■ PROBLEM REQUIREMENTS: Print the full listing below exactly, keeping every character as it stands.

■ RECORDS FOR THIS TASK:
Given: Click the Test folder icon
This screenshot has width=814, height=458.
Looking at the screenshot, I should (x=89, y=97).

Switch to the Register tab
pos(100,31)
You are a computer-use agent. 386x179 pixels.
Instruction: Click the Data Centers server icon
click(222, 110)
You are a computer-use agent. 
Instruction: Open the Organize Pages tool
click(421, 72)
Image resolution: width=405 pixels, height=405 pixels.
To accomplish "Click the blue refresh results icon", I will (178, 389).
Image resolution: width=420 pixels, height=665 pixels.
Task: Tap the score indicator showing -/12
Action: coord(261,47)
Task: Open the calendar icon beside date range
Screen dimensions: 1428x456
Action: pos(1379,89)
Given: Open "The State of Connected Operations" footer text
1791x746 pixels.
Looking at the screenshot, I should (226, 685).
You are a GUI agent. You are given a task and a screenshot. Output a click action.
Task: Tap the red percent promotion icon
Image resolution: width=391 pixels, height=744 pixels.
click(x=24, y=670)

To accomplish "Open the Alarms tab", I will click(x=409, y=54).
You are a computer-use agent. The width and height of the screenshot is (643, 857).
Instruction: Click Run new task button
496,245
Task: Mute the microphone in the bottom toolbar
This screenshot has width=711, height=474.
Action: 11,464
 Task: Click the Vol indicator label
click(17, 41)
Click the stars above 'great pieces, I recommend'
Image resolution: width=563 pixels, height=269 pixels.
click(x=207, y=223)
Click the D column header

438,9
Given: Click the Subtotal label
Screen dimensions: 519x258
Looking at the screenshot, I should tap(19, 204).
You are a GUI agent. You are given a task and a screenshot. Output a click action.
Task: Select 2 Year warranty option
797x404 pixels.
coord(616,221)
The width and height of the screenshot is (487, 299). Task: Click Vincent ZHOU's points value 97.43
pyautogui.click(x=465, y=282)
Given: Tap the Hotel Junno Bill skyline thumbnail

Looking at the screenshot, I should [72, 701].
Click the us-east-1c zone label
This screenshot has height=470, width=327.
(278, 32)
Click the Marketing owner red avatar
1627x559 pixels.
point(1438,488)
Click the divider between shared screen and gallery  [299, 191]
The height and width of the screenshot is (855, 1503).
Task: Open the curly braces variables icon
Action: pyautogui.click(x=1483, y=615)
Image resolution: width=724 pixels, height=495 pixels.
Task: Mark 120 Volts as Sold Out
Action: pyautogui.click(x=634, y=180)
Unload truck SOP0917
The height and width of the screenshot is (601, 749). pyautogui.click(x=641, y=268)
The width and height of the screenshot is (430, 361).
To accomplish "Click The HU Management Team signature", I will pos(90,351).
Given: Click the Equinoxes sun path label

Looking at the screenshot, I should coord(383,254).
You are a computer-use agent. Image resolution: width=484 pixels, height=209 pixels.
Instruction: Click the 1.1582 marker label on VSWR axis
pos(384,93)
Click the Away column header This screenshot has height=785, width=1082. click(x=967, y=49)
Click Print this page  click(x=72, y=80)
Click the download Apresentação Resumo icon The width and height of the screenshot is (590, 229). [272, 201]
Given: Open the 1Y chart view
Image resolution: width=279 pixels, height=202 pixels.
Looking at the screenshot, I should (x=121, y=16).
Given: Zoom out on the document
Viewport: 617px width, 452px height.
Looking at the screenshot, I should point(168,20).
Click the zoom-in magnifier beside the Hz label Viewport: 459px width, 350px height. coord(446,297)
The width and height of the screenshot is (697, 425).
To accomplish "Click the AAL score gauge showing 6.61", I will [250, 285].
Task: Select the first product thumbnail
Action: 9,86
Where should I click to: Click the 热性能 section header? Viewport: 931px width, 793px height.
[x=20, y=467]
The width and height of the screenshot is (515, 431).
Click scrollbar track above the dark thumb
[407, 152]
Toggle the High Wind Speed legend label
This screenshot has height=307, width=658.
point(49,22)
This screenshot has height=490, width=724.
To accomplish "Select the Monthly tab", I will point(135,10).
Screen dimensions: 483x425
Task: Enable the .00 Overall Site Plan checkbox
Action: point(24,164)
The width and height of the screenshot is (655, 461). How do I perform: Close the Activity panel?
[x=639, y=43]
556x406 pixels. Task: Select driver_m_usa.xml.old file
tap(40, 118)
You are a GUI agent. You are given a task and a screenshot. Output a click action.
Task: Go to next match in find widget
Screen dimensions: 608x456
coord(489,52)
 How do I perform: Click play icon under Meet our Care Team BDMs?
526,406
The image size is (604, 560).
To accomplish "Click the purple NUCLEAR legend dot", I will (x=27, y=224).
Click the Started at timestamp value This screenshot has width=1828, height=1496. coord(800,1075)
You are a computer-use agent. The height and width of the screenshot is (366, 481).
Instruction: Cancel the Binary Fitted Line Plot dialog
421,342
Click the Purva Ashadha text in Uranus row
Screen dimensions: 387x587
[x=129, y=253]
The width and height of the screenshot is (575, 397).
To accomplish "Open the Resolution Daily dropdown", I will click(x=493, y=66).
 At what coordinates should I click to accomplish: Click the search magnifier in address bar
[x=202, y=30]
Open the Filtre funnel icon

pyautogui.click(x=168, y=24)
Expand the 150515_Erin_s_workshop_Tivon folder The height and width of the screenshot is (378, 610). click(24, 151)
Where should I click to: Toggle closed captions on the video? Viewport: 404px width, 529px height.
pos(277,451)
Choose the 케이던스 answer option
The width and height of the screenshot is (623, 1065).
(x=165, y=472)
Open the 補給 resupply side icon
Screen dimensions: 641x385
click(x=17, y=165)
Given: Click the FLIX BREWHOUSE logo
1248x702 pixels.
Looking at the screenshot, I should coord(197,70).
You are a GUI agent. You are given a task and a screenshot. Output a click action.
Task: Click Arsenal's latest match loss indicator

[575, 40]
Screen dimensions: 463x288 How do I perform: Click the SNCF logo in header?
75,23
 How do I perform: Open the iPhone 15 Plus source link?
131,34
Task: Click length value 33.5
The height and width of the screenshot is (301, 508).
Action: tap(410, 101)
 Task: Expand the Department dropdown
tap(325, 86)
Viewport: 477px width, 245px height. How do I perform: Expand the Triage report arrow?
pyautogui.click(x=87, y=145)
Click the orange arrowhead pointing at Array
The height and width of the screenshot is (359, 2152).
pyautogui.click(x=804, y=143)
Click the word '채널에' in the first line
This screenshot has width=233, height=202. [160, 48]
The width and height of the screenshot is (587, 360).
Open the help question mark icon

■ SOLVED PROBLEM:
Given: Click the Test folder icon
This screenshot has width=814, height=458.
Looking at the screenshot, I should (x=89, y=97).

Switch to the Register tab
pos(100,31)
You are a computer-use agent. 386x179 pixels.
Instruction: Click the Data Centers server icon
click(222, 110)
You are a computer-use agent. 
Instruction: Open the Organize Pages tool
click(421, 72)
Image resolution: width=405 pixels, height=405 pixels.
To accomplish "Click the blue refresh results icon", I will (178, 389).
Image resolution: width=420 pixels, height=665 pixels.
Task: Tap the score indicator showing -/12
Action: coord(261,47)
Task: Open the calendar icon beside date range
Screen dimensions: 1428x456
Action: pos(1379,89)
Given: Open "The State of Connected Operations" footer text
1791x746 pixels.
Looking at the screenshot, I should (226, 685).
You are a GUI agent. You are given a task and a screenshot. Output a click action.
Task: Tap the red percent promotion icon
Image resolution: width=391 pixels, height=744 pixels.
click(x=24, y=670)

To accomplish "Open the Alarms tab", I will click(x=409, y=54).
You are a computer-use agent. The width and height of the screenshot is (643, 857).
Instruction: Click Run new task button
496,245
Task: Mute the microphone in the bottom toolbar
This screenshot has width=711, height=474.
Action: 11,464
 Task: Click the Vol indicator label
click(17, 41)
Click the stars above 'great pieces, I recommend'
Image resolution: width=563 pixels, height=269 pixels.
click(x=207, y=223)
Click the D column header

438,9
Given: Click the Subtotal label
Screen dimensions: 519x258
Looking at the screenshot, I should tap(19, 204).
You are a GUI agent. You are given a task and a screenshot. Output a click action.
Task: Select 2 Year warranty option
797x404 pixels.
coord(616,221)
The width and height of the screenshot is (487, 299). Task: Click Vincent ZHOU's points value 97.43
pyautogui.click(x=465, y=282)
Given: Tap the Hotel Junno Bill skyline thumbnail

Looking at the screenshot, I should [72, 701].
Click the us-east-1c zone label
This screenshot has height=470, width=327.
(278, 32)
Click the Marketing owner red avatar
1627x559 pixels.
point(1438,488)
Click the divider between shared screen and gallery  [299, 191]
The height and width of the screenshot is (855, 1503).
Task: Open the curly braces variables icon
Action: pyautogui.click(x=1483, y=615)
Image resolution: width=724 pixels, height=495 pixels.
Task: Mark 120 Volts as Sold Out
Action: pyautogui.click(x=634, y=180)
Unload truck SOP0917
The height and width of the screenshot is (601, 749). pyautogui.click(x=641, y=268)
The width and height of the screenshot is (430, 361).
To accomplish "Click The HU Management Team signature", I will pos(90,351).
Given: Click the Equinoxes sun path label

Looking at the screenshot, I should coord(383,254).
You are a computer-use agent. Image resolution: width=484 pixels, height=209 pixels.
Instruction: Click the 1.1582 marker label on VSWR axis
pos(384,93)
Click the Away column header This screenshot has height=785, width=1082. click(x=967, y=49)
Click Print this page  click(x=72, y=80)
Click the download Apresentação Resumo icon The width and height of the screenshot is (590, 229). [272, 201]
Given: Open the 1Y chart view
Image resolution: width=279 pixels, height=202 pixels.
Looking at the screenshot, I should (x=121, y=16).
Given: Zoom out on the document
Viewport: 617px width, 452px height.
Looking at the screenshot, I should point(168,20).
Click the zoom-in magnifier beside the Hz label Viewport: 459px width, 350px height. coord(446,297)
The width and height of the screenshot is (697, 425).
To accomplish "Click the AAL score gauge showing 6.61", I will [250, 285].
Task: Select the first product thumbnail
Action: 9,86
Where should I click to: Click the 热性能 section header? Viewport: 931px width, 793px height.
[x=20, y=467]
The width and height of the screenshot is (515, 431).
Click scrollbar track above the dark thumb
[407, 152]
Toggle the High Wind Speed legend label
This screenshot has height=307, width=658.
point(49,22)
This screenshot has height=490, width=724.
To accomplish "Select the Monthly tab", I will point(135,10).
Screen dimensions: 483x425
Task: Enable the .00 Overall Site Plan checkbox
Action: point(24,164)
The width and height of the screenshot is (655, 461). How do I perform: Close the Activity panel?
[x=639, y=43]
556x406 pixels. Task: Select driver_m_usa.xml.old file
tap(40, 118)
You are a GUI agent. You are given a task and a screenshot. Output a click action.
Task: Go to next match in find widget
Screen dimensions: 608x456
coord(489,52)
 How do I perform: Click play icon under Meet our Care Team BDMs?
526,406
The image size is (604, 560).
To accomplish "Click the purple NUCLEAR legend dot", I will (x=27, y=224).
Click the Started at timestamp value This screenshot has width=1828, height=1496. coord(800,1075)
You are a computer-use agent. The height and width of the screenshot is (366, 481).
Instruction: Cancel the Binary Fitted Line Plot dialog
421,342
Click the Purva Ashadha text in Uranus row
Screen dimensions: 387x587
[x=129, y=253]
The width and height of the screenshot is (575, 397).
To accomplish "Open the Resolution Daily dropdown", I will click(x=493, y=66).
 At what coordinates should I click to accomplish: Click the search magnifier in address bar
[x=202, y=30]
Open the Filtre funnel icon

pyautogui.click(x=168, y=24)
Expand the 150515_Erin_s_workshop_Tivon folder The height and width of the screenshot is (378, 610). click(24, 151)
Where should I click to: Toggle closed captions on the video? Viewport: 404px width, 529px height.
pos(277,451)
Choose the 케이던스 answer option
The width and height of the screenshot is (623, 1065).
(x=165, y=472)
Open the 補給 resupply side icon
Screen dimensions: 641x385
click(x=17, y=165)
Given: Click the FLIX BREWHOUSE logo
1248x702 pixels.
Looking at the screenshot, I should coord(197,70).
You are a GUI agent. You are given a task and a screenshot. Output a click action.
Task: Click Arsenal's latest match loss indicator

[575, 40]
Screen dimensions: 463x288 How do I perform: Click the SNCF logo in header?
75,23
 How do I perform: Open the iPhone 15 Plus source link?
131,34
Task: Click length value 33.5
The height and width of the screenshot is (301, 508).
Action: tap(410, 101)
 Task: Expand the Department dropdown
tap(325, 86)
Viewport: 477px width, 245px height. How do I perform: Expand the Triage report arrow?
pyautogui.click(x=87, y=145)
Click the orange arrowhead pointing at Array
The height and width of the screenshot is (359, 2152).
pyautogui.click(x=804, y=143)
Click the word '채널에' in the first line
This screenshot has width=233, height=202. [160, 48]
The width and height of the screenshot is (587, 360).
Open the help question mark icon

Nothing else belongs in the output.